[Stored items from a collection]
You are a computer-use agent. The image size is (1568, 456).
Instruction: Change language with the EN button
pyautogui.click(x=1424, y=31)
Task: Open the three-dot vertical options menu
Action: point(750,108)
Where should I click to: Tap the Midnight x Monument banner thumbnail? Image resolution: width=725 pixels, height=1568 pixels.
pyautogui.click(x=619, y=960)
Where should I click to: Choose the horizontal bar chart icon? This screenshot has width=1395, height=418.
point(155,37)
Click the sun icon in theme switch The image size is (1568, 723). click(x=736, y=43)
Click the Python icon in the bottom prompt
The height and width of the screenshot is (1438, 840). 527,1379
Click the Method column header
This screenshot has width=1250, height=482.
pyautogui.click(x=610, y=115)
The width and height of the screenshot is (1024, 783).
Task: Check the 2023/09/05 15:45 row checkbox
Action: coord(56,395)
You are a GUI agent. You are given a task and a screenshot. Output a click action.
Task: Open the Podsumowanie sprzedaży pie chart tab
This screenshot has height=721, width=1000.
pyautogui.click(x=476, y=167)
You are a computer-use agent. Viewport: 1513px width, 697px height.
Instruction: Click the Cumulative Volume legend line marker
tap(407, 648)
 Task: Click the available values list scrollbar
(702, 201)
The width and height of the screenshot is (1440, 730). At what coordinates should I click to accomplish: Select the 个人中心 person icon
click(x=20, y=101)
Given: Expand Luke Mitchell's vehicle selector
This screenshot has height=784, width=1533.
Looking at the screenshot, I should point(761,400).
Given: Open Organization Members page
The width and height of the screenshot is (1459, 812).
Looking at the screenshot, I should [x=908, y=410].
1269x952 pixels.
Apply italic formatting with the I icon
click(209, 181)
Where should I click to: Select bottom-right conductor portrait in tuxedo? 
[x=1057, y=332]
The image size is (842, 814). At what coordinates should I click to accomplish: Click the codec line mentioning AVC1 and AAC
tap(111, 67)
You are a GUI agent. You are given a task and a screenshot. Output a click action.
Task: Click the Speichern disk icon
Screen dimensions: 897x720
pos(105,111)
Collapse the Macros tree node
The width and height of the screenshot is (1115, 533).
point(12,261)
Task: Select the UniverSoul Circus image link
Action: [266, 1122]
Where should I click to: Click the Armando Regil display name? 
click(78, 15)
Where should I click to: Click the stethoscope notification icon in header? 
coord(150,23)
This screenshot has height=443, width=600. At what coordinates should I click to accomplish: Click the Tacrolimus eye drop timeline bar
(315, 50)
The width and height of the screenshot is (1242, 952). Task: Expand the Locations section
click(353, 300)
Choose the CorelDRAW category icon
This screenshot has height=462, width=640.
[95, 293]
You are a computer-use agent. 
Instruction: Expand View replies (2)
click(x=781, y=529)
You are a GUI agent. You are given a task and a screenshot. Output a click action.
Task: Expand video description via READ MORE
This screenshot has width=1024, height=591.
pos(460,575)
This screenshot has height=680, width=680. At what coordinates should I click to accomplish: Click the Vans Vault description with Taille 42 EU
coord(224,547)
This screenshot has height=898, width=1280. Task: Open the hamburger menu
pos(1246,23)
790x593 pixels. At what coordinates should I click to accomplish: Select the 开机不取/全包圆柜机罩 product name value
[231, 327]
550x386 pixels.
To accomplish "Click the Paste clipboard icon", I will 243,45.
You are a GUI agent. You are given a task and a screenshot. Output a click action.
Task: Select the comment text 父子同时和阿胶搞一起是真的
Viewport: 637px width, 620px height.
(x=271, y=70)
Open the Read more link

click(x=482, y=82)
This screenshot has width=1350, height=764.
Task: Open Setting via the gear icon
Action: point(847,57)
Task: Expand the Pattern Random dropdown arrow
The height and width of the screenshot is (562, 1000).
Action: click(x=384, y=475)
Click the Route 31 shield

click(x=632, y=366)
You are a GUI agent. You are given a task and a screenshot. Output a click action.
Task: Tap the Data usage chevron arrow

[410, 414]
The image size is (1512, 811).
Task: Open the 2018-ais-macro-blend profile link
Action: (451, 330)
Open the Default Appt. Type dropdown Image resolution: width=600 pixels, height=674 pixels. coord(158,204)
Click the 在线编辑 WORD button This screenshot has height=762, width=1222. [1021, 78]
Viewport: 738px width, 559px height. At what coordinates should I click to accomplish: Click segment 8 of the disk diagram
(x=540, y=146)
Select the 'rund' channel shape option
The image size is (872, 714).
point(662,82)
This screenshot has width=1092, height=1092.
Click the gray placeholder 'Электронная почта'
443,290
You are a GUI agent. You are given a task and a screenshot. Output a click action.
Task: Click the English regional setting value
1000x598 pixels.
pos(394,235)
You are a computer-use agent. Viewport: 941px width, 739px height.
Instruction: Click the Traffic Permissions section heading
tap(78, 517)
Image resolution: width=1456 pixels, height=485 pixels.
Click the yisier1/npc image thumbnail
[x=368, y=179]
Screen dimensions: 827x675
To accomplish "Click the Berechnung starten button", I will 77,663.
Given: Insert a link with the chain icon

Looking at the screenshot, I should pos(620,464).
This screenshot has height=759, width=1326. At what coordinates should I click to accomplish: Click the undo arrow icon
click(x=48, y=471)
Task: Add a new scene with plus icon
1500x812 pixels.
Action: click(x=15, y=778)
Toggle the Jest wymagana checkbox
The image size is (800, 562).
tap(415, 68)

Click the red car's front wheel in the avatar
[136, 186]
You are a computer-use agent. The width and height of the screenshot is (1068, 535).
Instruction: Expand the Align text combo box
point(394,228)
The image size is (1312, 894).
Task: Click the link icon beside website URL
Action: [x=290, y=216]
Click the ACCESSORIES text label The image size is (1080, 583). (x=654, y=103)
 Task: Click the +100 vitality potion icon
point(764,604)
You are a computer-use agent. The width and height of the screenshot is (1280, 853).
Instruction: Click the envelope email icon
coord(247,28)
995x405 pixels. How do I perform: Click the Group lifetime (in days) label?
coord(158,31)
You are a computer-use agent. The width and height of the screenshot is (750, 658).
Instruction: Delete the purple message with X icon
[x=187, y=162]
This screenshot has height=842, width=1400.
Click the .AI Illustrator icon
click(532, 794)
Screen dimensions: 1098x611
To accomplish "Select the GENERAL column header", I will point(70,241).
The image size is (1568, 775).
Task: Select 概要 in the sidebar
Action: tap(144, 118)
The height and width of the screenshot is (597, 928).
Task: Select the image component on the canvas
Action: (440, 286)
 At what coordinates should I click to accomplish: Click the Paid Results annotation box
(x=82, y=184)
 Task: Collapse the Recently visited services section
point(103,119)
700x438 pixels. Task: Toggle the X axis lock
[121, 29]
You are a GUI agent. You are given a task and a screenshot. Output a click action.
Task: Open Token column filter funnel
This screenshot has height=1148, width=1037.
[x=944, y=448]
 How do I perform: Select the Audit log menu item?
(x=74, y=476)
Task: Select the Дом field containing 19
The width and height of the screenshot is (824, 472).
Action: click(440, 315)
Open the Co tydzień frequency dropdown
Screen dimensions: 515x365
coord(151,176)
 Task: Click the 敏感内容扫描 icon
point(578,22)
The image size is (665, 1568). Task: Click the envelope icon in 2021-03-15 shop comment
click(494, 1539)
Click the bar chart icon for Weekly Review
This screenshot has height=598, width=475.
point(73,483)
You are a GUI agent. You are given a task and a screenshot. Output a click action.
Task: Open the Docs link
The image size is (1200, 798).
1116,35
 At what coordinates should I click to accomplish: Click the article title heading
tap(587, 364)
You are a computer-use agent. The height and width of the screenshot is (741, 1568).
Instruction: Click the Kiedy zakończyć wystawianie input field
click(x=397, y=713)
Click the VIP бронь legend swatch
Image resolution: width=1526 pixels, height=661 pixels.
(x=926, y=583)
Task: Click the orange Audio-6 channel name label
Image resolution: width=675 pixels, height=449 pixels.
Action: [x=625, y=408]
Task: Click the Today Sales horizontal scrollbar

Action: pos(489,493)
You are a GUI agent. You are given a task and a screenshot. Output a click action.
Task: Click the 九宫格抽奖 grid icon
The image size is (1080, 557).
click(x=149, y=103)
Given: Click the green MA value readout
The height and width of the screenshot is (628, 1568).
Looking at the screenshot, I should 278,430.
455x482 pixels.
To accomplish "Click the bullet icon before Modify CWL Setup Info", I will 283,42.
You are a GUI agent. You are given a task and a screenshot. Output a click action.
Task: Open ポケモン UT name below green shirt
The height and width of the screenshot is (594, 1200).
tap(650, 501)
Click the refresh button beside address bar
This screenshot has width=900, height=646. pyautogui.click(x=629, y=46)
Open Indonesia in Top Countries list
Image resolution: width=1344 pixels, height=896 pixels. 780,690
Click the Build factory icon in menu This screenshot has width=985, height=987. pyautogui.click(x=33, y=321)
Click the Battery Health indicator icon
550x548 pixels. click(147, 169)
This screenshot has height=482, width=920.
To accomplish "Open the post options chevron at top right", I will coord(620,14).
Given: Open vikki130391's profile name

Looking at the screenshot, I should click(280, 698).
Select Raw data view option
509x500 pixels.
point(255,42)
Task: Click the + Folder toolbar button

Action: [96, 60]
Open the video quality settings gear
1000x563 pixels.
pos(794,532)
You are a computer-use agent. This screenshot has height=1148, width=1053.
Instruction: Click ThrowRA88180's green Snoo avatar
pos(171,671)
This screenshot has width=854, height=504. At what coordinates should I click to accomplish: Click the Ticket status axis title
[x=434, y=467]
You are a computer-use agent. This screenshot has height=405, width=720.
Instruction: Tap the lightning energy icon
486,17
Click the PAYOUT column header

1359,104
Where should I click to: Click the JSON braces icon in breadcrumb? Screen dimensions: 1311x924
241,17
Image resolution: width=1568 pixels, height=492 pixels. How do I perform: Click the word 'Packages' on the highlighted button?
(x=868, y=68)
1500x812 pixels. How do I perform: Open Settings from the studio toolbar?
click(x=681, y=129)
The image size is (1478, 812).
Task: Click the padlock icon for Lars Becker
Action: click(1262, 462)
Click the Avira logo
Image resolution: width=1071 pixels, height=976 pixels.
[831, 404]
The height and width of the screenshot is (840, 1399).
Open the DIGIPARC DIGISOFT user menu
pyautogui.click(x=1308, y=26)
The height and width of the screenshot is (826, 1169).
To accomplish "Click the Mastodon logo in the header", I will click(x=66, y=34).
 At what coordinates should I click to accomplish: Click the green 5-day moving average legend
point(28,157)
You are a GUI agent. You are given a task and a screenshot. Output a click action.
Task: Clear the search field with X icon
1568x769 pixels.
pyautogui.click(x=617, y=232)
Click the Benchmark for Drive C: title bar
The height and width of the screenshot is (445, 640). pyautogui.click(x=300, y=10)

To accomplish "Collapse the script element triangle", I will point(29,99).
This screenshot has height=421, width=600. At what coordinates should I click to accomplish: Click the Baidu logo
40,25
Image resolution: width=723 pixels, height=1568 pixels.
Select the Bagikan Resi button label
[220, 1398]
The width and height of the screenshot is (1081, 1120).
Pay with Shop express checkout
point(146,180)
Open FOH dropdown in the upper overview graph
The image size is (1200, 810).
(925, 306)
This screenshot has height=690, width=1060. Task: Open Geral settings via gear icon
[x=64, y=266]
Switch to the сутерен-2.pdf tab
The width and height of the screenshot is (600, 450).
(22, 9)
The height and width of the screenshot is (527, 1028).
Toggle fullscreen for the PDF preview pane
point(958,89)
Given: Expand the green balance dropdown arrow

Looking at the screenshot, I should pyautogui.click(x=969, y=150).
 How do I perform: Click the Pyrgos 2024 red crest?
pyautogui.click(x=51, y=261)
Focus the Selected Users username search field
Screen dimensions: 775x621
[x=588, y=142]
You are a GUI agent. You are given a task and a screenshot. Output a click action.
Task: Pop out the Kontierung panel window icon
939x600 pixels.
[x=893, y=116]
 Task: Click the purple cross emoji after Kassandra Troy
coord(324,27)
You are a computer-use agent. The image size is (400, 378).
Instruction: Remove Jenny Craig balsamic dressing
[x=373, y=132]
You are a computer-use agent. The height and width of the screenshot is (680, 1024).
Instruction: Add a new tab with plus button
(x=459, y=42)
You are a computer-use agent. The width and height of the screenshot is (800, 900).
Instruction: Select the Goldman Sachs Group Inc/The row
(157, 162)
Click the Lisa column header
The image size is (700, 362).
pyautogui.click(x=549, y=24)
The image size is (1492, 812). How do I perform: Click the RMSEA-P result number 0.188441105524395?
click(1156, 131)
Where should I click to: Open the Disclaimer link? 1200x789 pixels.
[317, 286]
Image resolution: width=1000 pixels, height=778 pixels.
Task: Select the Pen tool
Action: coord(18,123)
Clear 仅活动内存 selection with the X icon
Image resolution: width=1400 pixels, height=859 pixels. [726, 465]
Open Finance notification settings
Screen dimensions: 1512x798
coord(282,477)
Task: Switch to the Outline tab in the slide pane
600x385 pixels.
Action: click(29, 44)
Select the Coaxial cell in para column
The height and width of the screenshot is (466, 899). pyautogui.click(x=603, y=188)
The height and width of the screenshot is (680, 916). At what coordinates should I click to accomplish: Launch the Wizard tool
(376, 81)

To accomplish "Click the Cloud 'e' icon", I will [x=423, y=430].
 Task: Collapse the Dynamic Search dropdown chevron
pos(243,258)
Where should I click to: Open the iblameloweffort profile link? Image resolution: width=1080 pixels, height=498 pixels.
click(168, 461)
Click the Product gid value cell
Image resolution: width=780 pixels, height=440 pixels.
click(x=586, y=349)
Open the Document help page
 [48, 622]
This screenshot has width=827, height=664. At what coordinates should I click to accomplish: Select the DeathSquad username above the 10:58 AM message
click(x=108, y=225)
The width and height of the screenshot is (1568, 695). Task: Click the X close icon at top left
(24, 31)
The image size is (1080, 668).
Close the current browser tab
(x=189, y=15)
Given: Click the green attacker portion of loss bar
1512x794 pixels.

**Exercise description**
Go through the records above and copy every line holding the word "channel".

**Exercise solution**
Select the 'rund' channel shape option
Task: Click the orange Audio-6 channel name label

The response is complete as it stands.